Exercise brief:
Rewrite the weightlifting passage below, starting with "As I place the" and going on through "life was impossible.", with "coach" changed to "trainer".

Passage given:
..............................

I step up to the bar and I inhale a deep breath. My eyes focus on the words on the wall in front of me. “Relentless,” “fearless” and “strong.” I close my eyes and in the blackness, I feel a calm wash over me. I place my hands on the cold steel bar and I duck to feel the bar pressed up against my neck. The world becomes a blur as I feel the beating of my heart. A few seconds later, I feel the quiver in my legs as I am struggling to do just one more. Just one more. The searing pain in my legs tells me that I am worthless, that I am weak, that I will never be able to simply be “normal.” I see the word “relentless” glaring at me and I muster up all the strength inside me and fight to lift upwards.

As I place the bar back onto the rack, my lips form an unstoppable grin. I look at my coach. “I can.” I feel like a dominant beast who conquered the world. I stand tall and proud prepared for anything that is thrown at me. “What’s next?” He laughs because I am always eager for the next set of exercises. As I walk beside him to the next station there is a happy bounce in my step, for I conquered that set.

Eight years ago, they said it was impossible for me to walk. They said it was impossible for me to be healthy. They said I could never be strong. They said living a full and complete life was impossible.

..............................

Information given:
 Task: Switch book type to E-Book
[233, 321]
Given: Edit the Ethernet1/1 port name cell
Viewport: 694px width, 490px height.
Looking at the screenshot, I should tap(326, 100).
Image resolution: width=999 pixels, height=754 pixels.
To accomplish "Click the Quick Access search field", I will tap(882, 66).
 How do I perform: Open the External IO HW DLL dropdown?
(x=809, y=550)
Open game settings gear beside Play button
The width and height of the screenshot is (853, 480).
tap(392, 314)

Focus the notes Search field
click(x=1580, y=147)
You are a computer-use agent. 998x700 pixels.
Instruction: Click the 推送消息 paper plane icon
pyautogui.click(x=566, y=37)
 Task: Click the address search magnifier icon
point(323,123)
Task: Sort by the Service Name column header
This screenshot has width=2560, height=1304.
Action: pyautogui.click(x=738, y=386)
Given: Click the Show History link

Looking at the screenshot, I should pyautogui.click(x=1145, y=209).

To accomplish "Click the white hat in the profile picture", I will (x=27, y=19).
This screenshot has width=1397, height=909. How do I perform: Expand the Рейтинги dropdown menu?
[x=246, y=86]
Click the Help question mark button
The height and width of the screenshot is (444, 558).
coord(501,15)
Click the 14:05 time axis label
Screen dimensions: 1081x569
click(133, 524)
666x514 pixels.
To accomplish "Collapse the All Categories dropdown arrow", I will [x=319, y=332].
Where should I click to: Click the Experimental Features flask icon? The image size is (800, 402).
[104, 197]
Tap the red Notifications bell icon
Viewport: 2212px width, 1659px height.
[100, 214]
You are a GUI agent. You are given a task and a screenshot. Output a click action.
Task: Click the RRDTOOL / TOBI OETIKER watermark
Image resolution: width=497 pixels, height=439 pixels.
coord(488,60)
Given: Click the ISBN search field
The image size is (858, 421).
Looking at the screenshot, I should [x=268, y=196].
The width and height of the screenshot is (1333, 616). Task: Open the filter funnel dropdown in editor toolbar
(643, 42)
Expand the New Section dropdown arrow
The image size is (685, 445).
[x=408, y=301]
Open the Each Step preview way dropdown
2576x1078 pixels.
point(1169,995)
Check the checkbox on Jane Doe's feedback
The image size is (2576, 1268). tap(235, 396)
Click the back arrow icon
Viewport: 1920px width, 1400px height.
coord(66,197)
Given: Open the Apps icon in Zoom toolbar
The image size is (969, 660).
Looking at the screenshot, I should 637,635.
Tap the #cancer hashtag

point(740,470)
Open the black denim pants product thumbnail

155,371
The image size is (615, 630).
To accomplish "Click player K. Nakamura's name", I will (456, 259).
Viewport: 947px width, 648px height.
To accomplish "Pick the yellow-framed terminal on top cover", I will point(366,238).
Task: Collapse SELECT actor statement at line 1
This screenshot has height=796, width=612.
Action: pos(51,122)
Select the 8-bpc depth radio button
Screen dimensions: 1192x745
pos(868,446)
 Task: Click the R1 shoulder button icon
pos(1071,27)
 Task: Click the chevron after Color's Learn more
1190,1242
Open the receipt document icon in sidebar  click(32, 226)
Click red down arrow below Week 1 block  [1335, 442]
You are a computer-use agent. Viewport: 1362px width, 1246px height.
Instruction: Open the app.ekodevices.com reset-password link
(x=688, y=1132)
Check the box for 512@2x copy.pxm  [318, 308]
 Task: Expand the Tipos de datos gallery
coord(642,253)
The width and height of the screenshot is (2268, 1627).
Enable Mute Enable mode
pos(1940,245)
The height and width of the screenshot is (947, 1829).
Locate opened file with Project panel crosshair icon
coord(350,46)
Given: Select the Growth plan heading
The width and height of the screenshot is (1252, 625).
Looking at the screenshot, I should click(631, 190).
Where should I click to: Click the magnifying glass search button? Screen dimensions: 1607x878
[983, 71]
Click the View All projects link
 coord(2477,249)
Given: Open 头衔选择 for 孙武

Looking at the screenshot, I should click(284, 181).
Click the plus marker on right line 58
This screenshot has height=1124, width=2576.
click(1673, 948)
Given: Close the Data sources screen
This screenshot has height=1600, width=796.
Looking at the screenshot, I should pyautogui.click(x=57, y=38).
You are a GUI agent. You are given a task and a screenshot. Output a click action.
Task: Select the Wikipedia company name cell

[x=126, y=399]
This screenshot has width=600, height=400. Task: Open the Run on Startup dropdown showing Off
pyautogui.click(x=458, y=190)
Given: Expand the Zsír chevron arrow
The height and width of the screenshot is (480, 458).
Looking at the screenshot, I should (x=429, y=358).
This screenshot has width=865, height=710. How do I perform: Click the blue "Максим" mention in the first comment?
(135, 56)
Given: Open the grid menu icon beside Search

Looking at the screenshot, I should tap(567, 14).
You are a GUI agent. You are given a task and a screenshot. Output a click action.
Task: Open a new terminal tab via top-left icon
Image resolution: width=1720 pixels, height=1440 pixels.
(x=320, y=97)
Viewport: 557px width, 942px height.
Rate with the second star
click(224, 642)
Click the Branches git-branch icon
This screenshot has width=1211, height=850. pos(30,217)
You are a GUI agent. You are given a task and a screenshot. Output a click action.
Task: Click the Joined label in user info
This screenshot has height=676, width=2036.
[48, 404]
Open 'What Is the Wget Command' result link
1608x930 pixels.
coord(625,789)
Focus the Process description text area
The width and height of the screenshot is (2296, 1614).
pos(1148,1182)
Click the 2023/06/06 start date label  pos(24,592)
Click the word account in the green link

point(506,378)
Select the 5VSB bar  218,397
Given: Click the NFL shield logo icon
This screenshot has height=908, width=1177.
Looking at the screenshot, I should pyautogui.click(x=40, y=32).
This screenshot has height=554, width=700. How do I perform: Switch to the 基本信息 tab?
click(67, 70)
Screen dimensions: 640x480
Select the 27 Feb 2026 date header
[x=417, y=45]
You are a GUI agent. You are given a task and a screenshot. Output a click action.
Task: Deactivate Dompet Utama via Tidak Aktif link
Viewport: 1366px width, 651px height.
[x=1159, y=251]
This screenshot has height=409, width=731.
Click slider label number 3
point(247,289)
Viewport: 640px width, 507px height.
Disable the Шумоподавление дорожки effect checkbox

..............................

Solution to this problem:
As I place the bar back onto the rack, my lips form an unstoppable grin. I look at my trainer. “I can.” I feel like a dominant beast who conquered the world. I stand tall and proud prepared for anything that is thrown at me. “What’s next?” He laughs because I am always eager for the next set of exercises. As I walk beside him to the next station there is a happy bounce in my step, for I conquered that set.

Eight years ago, they said it was impossible for me to walk. They said it was impossible for me to be healthy. They said I could never be strong. They said living a full and complete life was impossible.